Text shown —
Cello Concerto in B minor, Op. 104, B. 191

  1. Allegro
  2. Adagio, ma non troppo
  3. Finale: Allegro moderato – Andante – Allegro vivo

Instrumentation: 2 flutes (+ piccolo), 2 oboes, 2 clarinets, 2 bassoons, 3 horns, 2 trumpets, 3 trombones, tuba, timpani, triangle, strings

Czech composer Antonin Dvořák composed his masterpiece Cello Concerto in 1895 during his final year as the Director of the newly formed National Conservatory of Music in New York City.  This was the first great concerto to convincingly use the cello as soloist, exploiting its ability for long, lyrical lines, as well as being a work filled with lush and tuneful themes.

The first movement, Allegro, begins with two beautiful themes from the orchestra, but when the solo cello enters gallantly at about one minute, the Concerto truly begins to radiate with passion.  The movement progresses through quickly-shifting moods, with increasing demands of virtuosity from the cellist, but Dvořák also makes room for quiet reflection.  One such moment occurs at about ten minutes, when the cello and flute sing a beautiful duet with touching vulnerability.  The movement concludes with grand fanfare in the full orchestra.

Required work —
1. In what year did Dvořák compose his Cello Concerto, according to the program note?
2. In the program note's account, how does the concerto manage to use the cello convincingly as soloist?
Rely only on the program note.

Stored records —
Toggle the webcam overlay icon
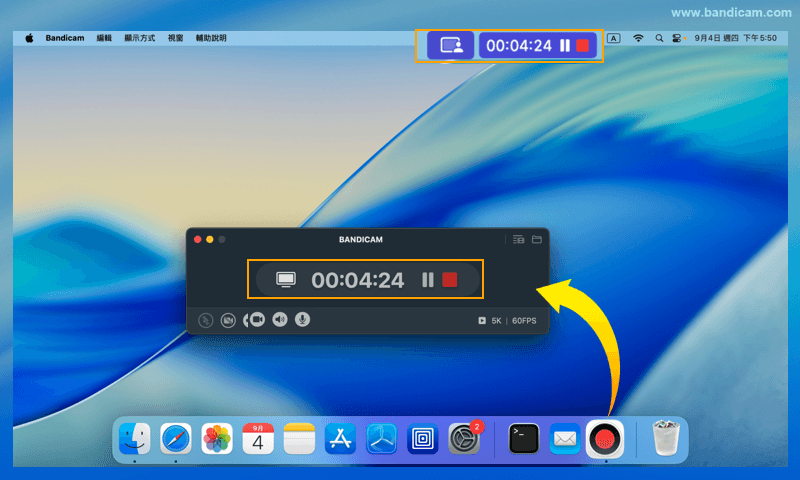The image size is (800, 480). click(x=229, y=320)
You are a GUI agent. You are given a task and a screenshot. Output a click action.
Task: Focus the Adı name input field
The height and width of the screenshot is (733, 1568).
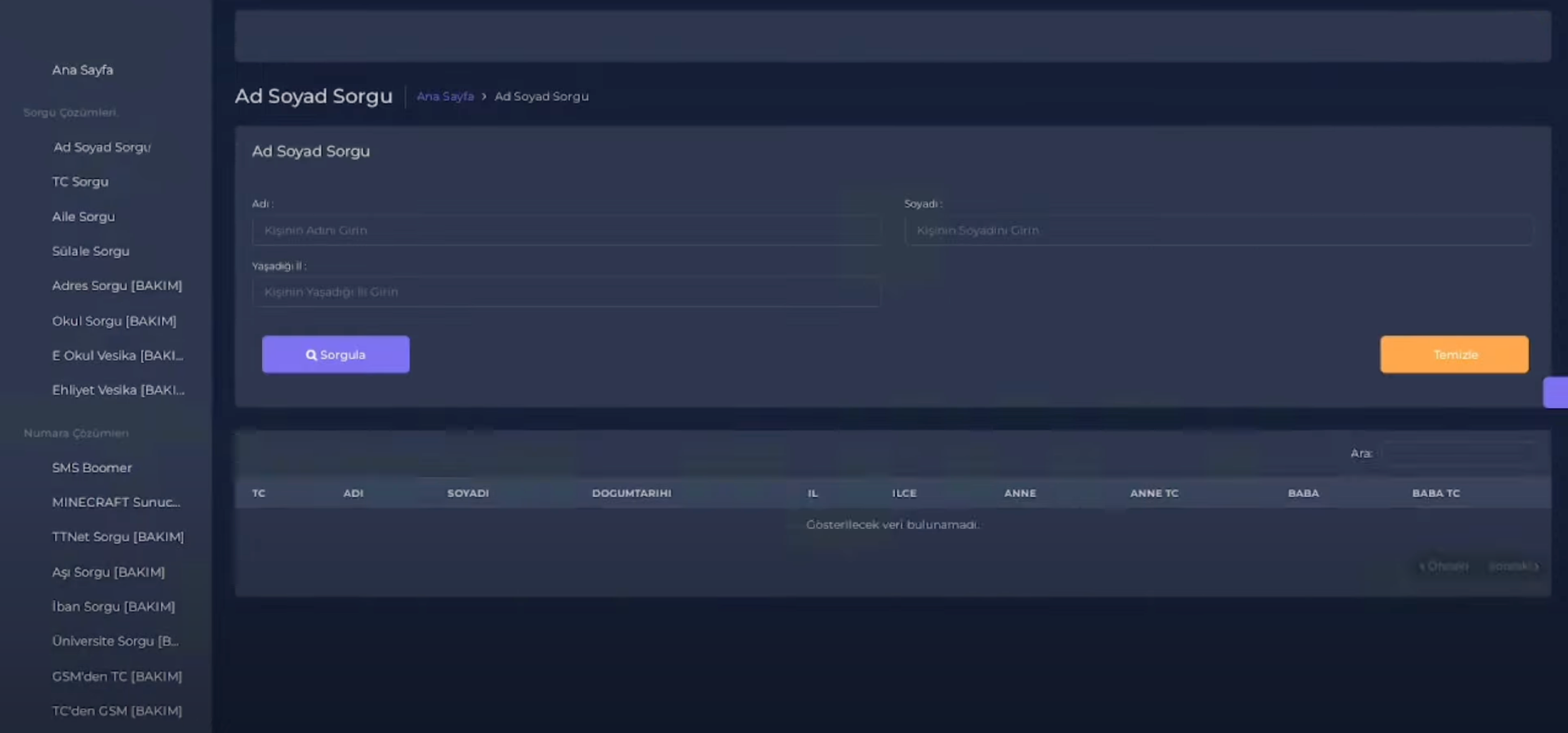(x=566, y=230)
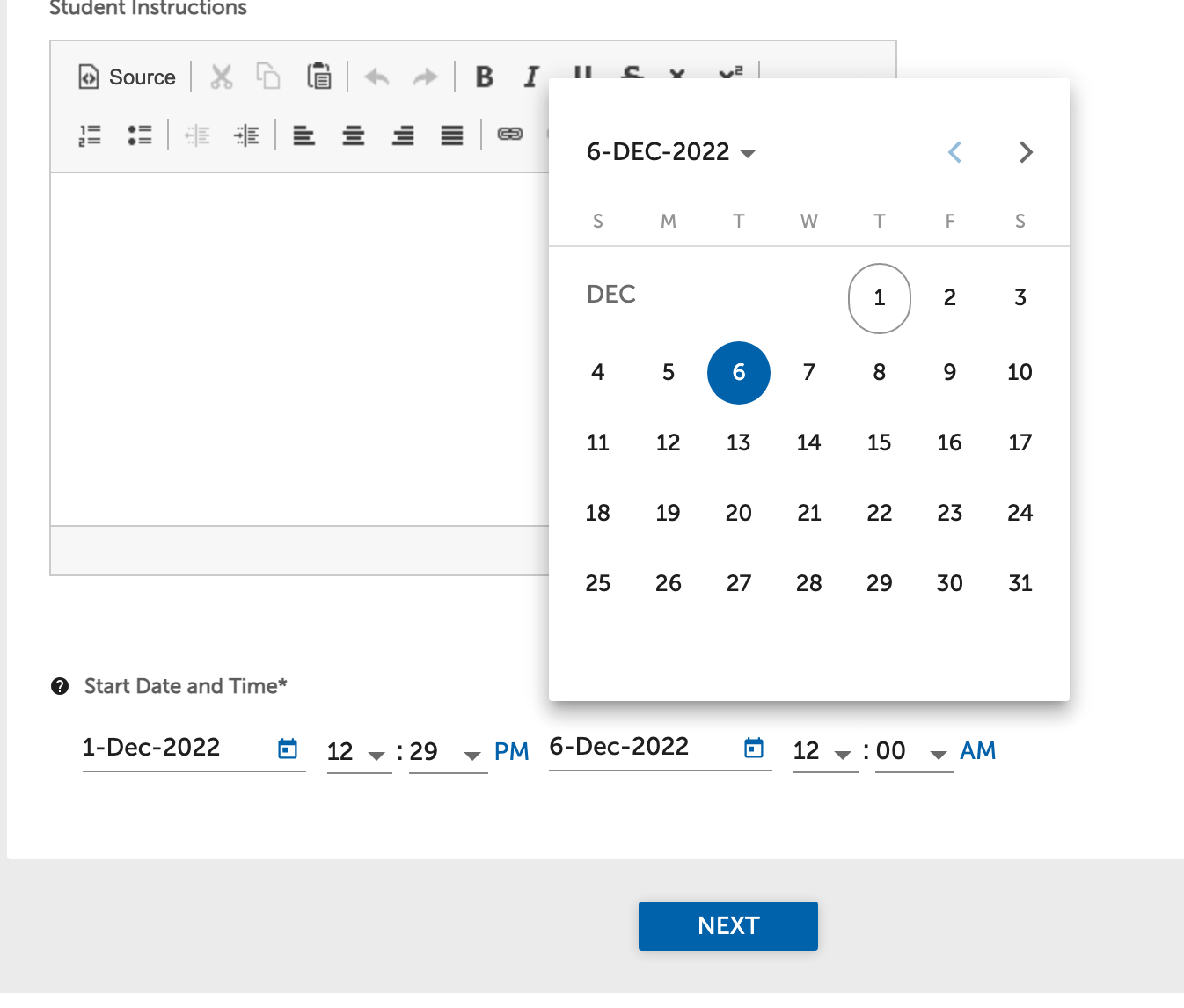Expand the end time hour dropdown
This screenshot has height=1008, width=1184.
click(843, 755)
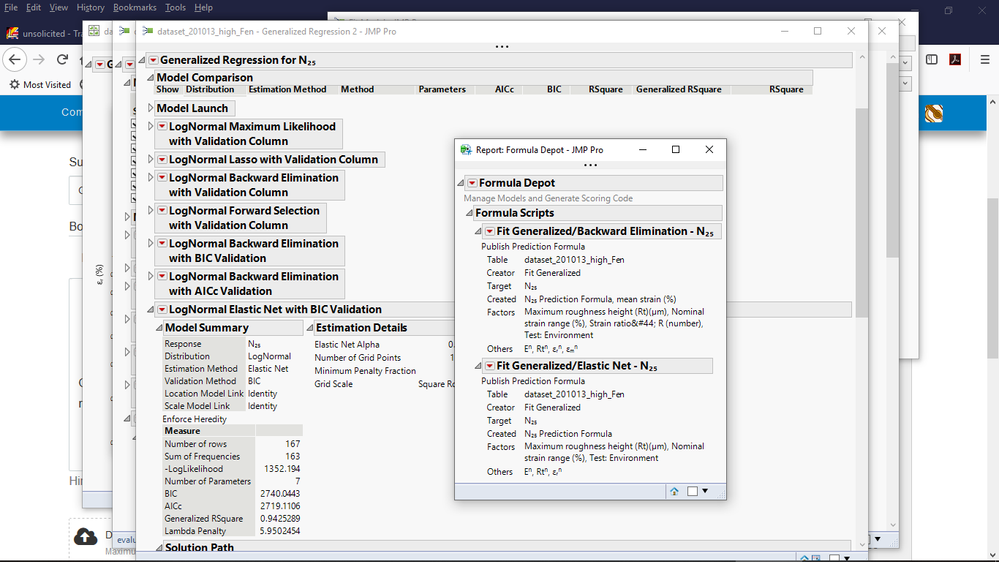Open the Most Visited bookmarks folder
This screenshot has height=562, width=999.
coord(40,85)
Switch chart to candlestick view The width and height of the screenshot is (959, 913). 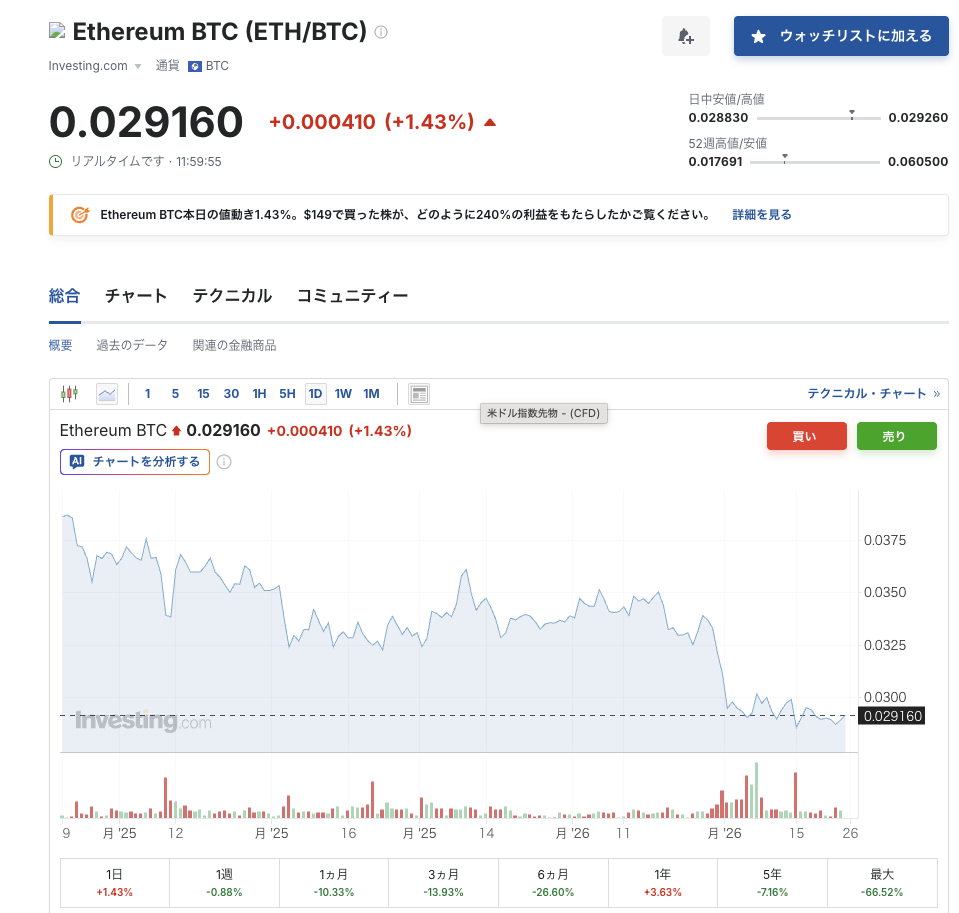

Task-by-task outputs —
1. 1895

2. It exploits the cello's ability for long, lyrical lines. The program note calls it the first great concerto to use the cello convincingly as soloist.